CONSIGNES DE L'EXERCICE:
Indiquez si chacune des affirmations suivantes concorde avec le texte sur la réduction du temps de travail dans les juridictions, en répondant par oui ou par non et en citant textuellement les mots décisifs. 1. Un agent des greffes à temps complet a une durée annuelle de travail de 1.600 heures. 2. Les magistrats de l'ordre judiciaire bénéficient chaque année de 30 jours de réduction du temps de travail. 3. Les organisations syndicales ont jugé suffisantes les mesures d'accompagnement prévues.

PAGE:
>>>>>

L'aménagement et la réduction du temps de travail (ARTT) ont été mis en place dans la fonction publique, et donc dans les juridictions, à partir du 1 er janvier 2002 selon les conditions fixées par le décret n° 2000-815 du 25 août 2000.

a) Des jours de repos supplémentaires en contrepartie d'un élargissement des horaires d'ouverture des juridictions aux usagers

Depuis le 1 er janvier 2002, tous les personnels des greffes bénéficient d'une durée annuelle de travail de 1.600 heures pour un agent à temps complet. Cinq jours de repos annuels ont été accordés en contrepartie d'un élargissement des horaires d'ouverture des juridictions aux usagers et d'une organisation du temps de travail en cycles hebdomadaires.

De leur côté, les magistrats de l'ordre judiciaire exerçant leurs fonctions en juridiction et à l'Ecole nationale des greffes sont soumis à un régime forfaitaire de temps de travail . Ils bénéficient chaque année de 45 jours de repos dont 25 jours de congés annuels réglementaires, non compris les 2 jours de fractionnement, et de 20 jours de réduction du temps de travail 92( * ) .

Comme le soulignait notre regrettée collègue Dinah Derycke dans son avis sur le projet de loi de finances pour 2002 présenté au nom de la commission des Lois 93( * ) , les organisations syndicales de fonctionnaires et de magistrats ont estimé insuffisantes les mesures d'accompagnement prévues 94( * ) et déploré tant les modalités d'application des trente-cinq heures proposées par la Chancellerie, que la méthode de consultation retenue 95( * ) , soulignant le manque de dialogue social.

La mission a pu constater au cours de chacun de ses déplacements que la mise en oeuvre des trente-cinq heures perturbait le fonctionnement des juridictions .

b) Un fonctionnement des juridictions perturbé

Des chefs de cour et des magistrats ont déploré une moins grande disponibilité, un changement d'état d'esprit des fonctionnaires dont les yeux seraient désormais rivés sur l'horloge.

Un premier président de cour d'appel a fait état, dans une contribution écrite remise à la mission, « du décalage qui tend à se créer entre le rythme de travail respectif des magistrats et des greffiers qui a été encore accru par la mise en oeuvre de l'ARTT . »

Les personnels des greffes, quant à eux, se sont plaints des charges de travail supplémentaires induites par l'allongement des heures d'ouverture des juridictions en contrepartie de congés supplémentaires.

Dans une contribution écrite aux travaux de la mission, M. Dominique Matagrin, président de l'Association professionnelle des magistrats (APM) a relevé que « l'expérience dira ce qu'il en est vraiment mais, en dehors de complications liées non à l'organisation du travail des magistrats mais à celle de leurs collaborateurs - ce qui n'est pas indifférent pour le service dans son ensemble, évidemment ! -, les trente-cinq heures ne changent pas grand chose pour nos collègues qui, à juste titre, ont été considérés comme relevant des fonctions de conception et d'encadrement bénéficiant d'une compensation forfaitaire et qui, de toutes façons, sont bien au-delà des trente-cinq heures (....).

<<<<<

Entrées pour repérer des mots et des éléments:
>>>>>

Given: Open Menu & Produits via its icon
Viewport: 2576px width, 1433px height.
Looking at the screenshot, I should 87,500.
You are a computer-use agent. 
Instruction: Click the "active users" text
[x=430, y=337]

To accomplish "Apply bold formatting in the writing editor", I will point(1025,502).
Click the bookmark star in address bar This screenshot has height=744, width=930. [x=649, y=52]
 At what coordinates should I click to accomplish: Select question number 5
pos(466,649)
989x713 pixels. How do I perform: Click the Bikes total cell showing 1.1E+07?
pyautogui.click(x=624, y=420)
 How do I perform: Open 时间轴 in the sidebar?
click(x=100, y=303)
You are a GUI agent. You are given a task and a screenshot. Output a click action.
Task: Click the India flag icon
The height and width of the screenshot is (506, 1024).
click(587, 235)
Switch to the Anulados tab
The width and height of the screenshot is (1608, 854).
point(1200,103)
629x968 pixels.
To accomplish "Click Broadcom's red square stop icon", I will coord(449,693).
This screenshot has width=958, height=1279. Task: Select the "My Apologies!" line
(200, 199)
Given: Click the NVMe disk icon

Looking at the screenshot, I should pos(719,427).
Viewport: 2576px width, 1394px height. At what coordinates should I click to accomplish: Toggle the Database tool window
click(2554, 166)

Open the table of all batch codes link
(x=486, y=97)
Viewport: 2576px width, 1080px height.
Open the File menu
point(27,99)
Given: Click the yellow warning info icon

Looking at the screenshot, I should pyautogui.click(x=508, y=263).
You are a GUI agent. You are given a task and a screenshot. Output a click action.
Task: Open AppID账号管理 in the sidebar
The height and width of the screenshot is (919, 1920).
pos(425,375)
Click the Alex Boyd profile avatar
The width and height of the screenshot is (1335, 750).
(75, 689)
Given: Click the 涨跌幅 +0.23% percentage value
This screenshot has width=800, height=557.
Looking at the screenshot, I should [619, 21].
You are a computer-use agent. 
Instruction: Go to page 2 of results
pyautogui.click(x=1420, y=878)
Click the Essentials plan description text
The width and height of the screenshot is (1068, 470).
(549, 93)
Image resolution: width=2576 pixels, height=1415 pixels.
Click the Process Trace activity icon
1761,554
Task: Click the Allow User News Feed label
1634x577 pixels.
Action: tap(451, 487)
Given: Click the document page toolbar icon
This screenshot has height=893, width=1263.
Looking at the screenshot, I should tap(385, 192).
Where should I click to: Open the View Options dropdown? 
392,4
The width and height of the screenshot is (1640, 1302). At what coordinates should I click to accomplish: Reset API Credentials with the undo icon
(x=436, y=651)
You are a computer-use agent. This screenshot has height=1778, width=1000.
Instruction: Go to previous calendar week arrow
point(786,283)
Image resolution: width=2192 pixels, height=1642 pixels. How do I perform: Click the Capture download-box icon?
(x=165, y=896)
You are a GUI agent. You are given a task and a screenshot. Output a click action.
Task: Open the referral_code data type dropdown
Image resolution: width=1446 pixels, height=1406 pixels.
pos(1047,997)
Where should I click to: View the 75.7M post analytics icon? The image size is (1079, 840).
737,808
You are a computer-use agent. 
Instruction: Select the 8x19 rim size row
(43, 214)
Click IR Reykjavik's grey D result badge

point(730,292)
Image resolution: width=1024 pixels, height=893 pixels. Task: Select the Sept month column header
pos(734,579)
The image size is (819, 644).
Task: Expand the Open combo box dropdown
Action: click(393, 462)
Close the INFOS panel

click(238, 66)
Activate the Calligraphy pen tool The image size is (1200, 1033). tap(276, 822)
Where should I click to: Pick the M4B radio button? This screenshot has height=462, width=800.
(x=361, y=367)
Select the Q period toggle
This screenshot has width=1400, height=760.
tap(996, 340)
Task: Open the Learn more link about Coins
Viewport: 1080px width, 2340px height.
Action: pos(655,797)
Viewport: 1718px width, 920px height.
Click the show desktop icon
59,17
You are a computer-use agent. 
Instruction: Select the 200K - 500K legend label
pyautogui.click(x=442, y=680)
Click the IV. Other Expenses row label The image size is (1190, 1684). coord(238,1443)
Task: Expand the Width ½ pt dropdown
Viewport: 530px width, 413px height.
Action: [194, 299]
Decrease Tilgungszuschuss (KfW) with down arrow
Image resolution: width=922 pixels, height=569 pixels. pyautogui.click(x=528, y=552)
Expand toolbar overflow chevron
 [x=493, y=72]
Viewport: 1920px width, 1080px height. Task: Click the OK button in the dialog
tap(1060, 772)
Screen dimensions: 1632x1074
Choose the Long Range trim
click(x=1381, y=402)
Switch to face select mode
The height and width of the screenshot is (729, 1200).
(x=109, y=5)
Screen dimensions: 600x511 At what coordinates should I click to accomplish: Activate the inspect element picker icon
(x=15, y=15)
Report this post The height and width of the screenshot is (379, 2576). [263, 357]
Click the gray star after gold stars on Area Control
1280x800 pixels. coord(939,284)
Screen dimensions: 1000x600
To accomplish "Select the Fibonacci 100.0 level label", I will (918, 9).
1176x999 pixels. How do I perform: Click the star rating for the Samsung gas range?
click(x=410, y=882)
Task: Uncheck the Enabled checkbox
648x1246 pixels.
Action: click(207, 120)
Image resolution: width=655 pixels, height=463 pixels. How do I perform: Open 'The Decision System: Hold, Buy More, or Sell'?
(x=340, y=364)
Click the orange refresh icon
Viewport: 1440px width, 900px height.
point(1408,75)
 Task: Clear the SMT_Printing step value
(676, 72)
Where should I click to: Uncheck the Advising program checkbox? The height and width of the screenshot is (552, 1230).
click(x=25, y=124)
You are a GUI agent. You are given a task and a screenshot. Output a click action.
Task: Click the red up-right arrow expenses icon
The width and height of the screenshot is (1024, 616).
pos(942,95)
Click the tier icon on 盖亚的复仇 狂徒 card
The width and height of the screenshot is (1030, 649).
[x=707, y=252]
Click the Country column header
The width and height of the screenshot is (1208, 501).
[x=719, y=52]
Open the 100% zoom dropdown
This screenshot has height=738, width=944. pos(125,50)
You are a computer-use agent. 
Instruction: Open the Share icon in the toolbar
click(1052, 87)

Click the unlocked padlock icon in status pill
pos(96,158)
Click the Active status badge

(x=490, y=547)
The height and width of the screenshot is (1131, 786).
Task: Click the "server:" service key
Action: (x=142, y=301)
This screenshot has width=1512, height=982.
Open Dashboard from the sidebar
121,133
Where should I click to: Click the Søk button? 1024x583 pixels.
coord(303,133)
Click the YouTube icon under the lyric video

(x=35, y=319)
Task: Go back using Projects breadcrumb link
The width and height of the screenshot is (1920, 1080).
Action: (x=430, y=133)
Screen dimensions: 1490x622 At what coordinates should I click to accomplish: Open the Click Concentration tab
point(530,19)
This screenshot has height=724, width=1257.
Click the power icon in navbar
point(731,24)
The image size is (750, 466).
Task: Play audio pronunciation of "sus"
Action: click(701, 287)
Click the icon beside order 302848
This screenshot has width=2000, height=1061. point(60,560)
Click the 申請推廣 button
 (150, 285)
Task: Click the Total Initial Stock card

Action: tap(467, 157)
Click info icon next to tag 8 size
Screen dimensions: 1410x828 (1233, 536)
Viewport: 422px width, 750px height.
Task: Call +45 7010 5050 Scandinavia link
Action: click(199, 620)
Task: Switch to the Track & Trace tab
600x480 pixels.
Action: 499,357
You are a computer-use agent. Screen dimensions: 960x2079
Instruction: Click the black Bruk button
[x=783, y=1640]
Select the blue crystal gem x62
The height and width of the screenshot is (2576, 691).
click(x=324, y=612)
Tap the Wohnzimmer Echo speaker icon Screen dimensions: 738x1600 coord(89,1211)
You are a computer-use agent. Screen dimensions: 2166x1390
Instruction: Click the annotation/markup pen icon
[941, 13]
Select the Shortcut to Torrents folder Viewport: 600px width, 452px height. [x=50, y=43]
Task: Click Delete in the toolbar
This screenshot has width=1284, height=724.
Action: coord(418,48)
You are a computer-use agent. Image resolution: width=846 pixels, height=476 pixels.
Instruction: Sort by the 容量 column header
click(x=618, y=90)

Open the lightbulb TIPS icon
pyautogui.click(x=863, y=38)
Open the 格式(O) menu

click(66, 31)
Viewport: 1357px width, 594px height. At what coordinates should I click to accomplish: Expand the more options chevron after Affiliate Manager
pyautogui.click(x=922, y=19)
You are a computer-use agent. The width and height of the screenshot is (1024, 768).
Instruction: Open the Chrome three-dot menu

<<<<<

RÉPONSE CI-DESSOUS:
1. Oui : « une durée annuelle de travail de 1.600 heures pour un agent à temps complet ».
2. Non : « et de 20 jours de réduction du temps de travail ».
3. Non : « ont estimé insuffisantes les mesures d'accompagnement prévues ».